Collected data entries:
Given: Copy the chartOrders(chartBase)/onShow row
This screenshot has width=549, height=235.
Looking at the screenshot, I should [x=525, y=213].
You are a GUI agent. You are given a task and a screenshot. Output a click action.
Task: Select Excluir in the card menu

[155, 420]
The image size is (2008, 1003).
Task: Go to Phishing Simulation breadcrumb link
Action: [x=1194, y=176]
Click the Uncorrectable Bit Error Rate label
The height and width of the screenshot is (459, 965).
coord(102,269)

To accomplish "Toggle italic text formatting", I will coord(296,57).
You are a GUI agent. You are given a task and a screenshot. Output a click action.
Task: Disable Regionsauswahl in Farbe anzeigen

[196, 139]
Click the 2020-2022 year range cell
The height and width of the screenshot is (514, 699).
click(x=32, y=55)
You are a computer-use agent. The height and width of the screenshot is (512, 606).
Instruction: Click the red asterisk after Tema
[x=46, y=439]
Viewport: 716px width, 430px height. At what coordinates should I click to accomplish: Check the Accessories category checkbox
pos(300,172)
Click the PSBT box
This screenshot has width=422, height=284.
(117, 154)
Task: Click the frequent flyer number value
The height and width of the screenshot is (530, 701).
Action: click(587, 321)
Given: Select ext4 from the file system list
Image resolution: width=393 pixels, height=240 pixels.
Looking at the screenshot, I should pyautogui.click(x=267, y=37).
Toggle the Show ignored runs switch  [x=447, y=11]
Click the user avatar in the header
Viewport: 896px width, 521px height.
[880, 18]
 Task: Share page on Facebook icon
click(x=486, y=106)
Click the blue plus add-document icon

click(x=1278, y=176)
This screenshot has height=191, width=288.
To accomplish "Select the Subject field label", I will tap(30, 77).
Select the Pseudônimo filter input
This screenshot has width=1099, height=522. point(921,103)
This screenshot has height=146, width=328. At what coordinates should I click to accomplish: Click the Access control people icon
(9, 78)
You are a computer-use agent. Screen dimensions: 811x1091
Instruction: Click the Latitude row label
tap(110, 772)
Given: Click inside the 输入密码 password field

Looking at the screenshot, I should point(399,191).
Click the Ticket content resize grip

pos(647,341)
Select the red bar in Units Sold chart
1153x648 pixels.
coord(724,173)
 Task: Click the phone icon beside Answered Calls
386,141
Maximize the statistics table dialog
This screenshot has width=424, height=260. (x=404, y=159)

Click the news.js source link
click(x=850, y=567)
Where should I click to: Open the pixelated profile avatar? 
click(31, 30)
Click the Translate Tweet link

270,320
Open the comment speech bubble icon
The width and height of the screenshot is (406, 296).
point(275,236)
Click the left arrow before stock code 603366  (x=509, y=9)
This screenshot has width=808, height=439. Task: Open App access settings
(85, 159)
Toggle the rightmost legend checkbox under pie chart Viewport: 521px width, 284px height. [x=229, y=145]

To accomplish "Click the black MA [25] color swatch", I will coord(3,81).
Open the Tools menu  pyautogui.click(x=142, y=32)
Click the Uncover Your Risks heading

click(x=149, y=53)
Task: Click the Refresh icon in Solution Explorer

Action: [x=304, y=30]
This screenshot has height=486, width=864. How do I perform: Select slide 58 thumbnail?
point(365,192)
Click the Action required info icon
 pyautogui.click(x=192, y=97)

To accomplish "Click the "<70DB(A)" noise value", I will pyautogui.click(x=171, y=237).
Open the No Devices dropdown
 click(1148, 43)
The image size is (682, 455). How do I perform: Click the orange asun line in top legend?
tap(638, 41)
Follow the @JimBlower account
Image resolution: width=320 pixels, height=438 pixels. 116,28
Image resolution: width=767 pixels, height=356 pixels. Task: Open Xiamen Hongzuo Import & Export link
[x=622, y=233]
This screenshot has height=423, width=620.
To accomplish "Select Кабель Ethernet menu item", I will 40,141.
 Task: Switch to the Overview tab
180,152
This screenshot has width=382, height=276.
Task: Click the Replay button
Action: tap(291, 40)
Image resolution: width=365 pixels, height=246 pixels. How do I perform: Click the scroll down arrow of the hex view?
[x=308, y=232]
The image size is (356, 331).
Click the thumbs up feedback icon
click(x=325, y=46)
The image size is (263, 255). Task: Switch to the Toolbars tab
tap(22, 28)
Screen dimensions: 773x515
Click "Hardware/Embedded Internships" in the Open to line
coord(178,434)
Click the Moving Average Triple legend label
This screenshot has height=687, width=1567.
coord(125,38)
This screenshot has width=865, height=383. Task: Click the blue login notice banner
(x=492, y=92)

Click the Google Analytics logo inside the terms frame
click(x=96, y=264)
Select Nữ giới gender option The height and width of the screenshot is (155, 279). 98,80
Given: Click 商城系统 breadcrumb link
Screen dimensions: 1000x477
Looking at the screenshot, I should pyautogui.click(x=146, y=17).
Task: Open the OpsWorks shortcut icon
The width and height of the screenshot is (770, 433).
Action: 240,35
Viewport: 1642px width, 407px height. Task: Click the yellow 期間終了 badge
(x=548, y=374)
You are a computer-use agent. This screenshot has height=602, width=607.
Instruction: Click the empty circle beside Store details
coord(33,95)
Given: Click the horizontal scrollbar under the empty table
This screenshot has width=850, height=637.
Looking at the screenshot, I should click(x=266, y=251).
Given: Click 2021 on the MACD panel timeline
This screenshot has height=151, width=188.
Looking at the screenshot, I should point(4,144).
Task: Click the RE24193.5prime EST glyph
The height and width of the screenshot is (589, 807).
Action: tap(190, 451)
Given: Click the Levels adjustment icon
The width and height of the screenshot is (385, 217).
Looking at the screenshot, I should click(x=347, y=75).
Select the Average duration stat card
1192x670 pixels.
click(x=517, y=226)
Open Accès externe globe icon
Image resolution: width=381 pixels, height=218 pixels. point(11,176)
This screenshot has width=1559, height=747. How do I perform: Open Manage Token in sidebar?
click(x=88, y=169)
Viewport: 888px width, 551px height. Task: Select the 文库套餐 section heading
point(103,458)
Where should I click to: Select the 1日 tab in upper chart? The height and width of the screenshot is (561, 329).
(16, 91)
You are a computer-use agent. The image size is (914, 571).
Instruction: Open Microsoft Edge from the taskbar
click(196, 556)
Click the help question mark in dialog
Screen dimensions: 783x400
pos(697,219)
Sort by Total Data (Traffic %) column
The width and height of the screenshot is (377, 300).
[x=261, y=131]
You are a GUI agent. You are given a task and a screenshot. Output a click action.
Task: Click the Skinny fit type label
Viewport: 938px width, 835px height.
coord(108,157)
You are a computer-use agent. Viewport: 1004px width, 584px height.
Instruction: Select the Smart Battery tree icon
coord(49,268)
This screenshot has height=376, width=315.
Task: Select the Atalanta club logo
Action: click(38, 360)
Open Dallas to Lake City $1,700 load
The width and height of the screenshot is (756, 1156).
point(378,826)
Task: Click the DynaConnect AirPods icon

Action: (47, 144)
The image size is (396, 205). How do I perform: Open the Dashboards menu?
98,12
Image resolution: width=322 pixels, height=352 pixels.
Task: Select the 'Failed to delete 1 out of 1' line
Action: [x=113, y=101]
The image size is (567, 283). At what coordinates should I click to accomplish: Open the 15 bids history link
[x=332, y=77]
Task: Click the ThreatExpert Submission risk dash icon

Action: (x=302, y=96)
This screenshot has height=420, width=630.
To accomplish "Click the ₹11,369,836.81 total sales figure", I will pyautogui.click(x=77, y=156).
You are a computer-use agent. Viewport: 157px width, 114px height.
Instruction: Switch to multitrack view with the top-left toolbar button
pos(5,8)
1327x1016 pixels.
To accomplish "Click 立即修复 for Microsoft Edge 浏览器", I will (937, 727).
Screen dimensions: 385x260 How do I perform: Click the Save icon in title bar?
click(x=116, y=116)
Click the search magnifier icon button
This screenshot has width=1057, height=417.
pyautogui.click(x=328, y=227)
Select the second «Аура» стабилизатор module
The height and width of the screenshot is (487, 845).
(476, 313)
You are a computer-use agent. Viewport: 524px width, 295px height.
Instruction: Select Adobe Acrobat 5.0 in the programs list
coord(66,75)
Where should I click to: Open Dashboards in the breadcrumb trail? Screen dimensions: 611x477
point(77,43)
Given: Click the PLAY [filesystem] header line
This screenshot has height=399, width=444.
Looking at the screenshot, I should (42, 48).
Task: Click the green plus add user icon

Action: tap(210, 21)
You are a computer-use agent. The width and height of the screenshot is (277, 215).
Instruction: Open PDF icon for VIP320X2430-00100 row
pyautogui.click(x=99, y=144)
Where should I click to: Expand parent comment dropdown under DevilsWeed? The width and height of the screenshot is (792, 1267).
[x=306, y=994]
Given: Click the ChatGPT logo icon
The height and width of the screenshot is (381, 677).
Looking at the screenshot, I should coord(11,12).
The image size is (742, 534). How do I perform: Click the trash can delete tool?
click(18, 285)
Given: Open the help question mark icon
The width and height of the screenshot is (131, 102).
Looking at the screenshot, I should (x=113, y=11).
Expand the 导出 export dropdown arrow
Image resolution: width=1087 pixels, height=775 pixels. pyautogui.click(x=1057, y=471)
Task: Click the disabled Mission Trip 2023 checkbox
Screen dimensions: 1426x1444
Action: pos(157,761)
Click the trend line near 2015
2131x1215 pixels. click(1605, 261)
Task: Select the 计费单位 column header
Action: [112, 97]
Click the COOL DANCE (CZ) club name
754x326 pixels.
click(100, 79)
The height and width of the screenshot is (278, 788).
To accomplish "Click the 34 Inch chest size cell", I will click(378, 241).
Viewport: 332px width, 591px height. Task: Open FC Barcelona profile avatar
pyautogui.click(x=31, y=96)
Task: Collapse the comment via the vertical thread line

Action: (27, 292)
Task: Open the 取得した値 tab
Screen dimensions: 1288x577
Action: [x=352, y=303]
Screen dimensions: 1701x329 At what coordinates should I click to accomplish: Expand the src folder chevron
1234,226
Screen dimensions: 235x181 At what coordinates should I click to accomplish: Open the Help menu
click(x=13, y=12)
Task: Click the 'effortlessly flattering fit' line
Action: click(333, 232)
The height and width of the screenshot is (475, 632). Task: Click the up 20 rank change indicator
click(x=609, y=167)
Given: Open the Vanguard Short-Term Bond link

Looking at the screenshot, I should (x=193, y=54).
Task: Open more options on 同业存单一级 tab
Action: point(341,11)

WORK INSTRUCTIONS ::
Working from the entries above, find every line in which the word "question" occurs and copy it.

SOLUTION TO THIS TASK ::
Click the help question mark in dialog
Given: Open the help question mark icon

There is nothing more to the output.